WORK TO COMPLETE:
Go through the material and return every line that contains the string "agent".

━━━━━ ENTRIES SHOWN ━━━━━

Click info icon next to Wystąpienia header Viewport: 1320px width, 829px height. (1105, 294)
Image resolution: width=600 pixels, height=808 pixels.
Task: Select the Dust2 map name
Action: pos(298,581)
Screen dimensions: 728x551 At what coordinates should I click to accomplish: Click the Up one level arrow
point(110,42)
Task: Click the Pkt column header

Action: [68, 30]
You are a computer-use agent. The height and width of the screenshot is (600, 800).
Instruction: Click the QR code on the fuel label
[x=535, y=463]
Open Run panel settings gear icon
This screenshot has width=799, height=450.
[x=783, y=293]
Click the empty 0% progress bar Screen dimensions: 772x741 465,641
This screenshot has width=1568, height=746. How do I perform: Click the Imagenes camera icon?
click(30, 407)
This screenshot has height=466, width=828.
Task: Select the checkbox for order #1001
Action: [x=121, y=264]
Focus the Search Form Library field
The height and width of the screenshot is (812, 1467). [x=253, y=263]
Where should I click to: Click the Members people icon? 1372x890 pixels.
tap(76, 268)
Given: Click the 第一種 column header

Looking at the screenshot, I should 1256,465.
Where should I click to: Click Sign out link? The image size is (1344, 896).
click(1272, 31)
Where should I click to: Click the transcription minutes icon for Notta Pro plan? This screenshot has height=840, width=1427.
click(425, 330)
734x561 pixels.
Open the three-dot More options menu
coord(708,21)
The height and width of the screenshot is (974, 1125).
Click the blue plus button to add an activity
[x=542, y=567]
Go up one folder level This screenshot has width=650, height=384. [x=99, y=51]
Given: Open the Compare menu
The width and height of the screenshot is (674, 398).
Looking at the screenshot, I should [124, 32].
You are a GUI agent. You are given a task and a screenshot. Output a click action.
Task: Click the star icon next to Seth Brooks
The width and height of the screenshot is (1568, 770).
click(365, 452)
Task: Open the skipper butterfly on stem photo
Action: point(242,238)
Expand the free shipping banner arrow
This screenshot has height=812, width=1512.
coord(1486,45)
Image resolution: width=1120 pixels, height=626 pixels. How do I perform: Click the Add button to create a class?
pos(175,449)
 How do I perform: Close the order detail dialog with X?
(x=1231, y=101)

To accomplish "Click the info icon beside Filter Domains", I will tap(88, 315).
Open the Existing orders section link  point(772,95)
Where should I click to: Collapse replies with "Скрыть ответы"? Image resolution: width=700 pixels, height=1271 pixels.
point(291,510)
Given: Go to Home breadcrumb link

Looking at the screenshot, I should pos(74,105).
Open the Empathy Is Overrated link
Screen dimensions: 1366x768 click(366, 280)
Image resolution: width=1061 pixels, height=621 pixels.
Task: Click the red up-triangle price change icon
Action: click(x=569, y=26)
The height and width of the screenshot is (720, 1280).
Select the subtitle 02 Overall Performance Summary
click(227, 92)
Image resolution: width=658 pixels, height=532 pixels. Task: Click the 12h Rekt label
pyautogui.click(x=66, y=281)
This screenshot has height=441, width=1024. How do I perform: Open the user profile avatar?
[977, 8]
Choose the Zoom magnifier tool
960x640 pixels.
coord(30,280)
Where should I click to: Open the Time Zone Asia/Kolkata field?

━━━━━

RESULT:
You are a computer-use agent. The height and width of the screenshot is (600, 800).
You are a GUI agent. You are given a task and a screenshot. Output a click action.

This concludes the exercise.